Il Pontefice: "Non umano né mentire né rubare"

Il Pontefice ha parlato al clero di Roma: "Non si dica più che mentire
e rubare sono debolezze umane. Essere umani vuol dire essere generosi,
volere la prudenza, la saggezza e la giustizia. Il peccato è sempre
assenza di solidarietà"

Città del Vaticano - Rubare o mentire non può essere giustificato come una debolezza umana. Lo ha detto papa Benedetto XVI parlando oggi davanti al clero di Roma. "Non si dica più - ha affermato il Pontefice - 'ha mentito, è umano; ha rubato, è umano'. Questo - ha aggiunto - non è il vero essere umani.

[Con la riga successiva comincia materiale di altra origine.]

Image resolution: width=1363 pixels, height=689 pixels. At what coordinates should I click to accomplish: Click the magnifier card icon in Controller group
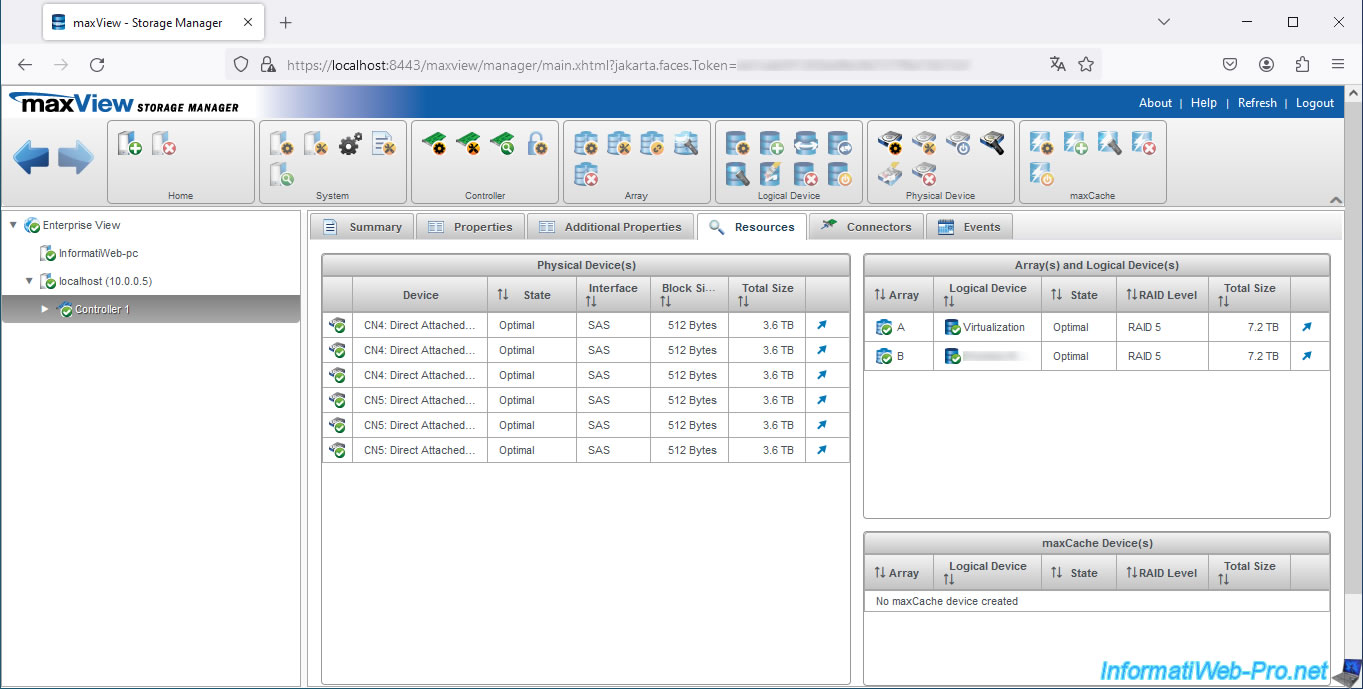(502, 145)
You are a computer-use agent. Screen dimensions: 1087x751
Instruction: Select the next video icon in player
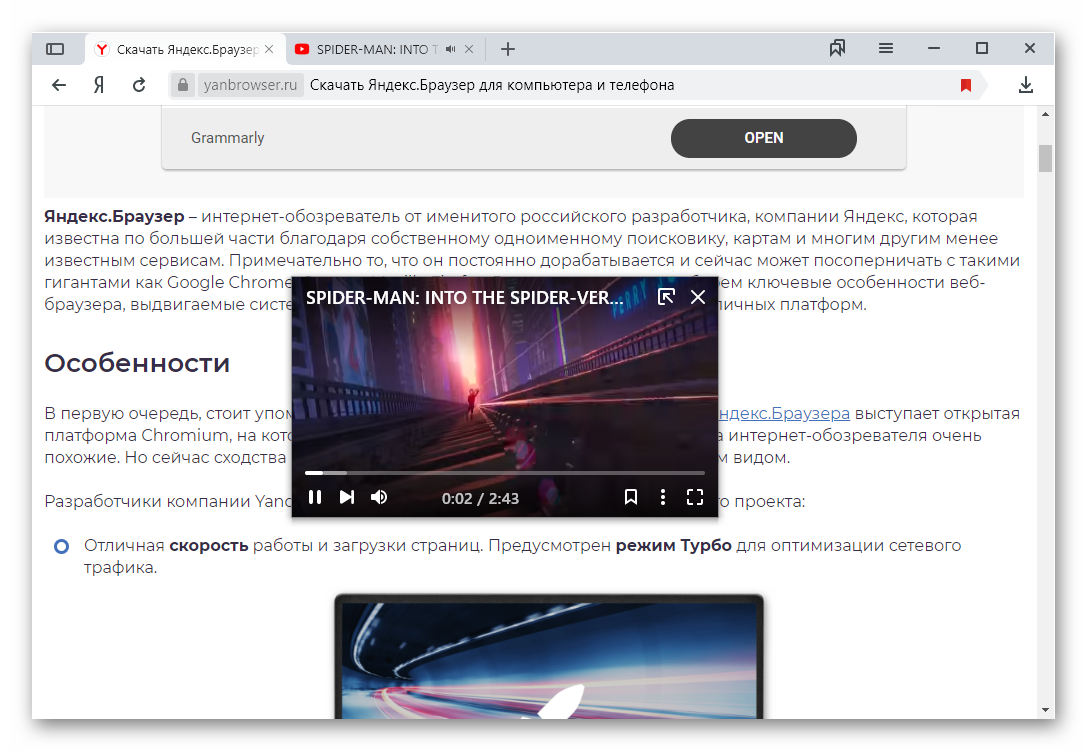pyautogui.click(x=347, y=497)
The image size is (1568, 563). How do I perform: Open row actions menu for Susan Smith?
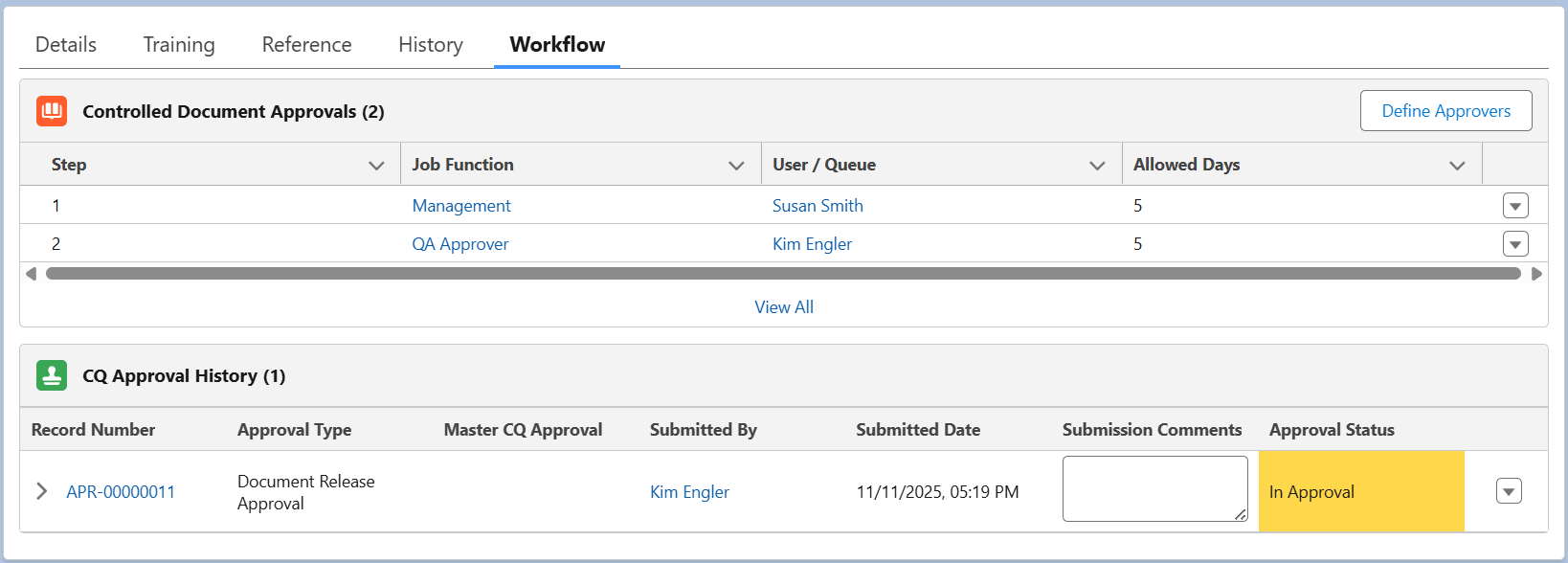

Essere umani vuol dire esseri generosi, volere la giustizia, la prudenza, la saggezza essere a immagine di Dio, perché il peccato non è mai solidarietà è sempre assenza di solidarietà". Il sacerdote, ha spiegato ancora papa Ratzinger, "deve essere uomo, vivere la vera umanità, il vero umanesimo, avere formazione delle virtù umane, sviluppare la sue intelligenza, i suoi affetti. Sappiamo che l’essere umano è ferito dal peccato, ma con l’aiuto di Cristo esce da questo oscuramento della propria natura".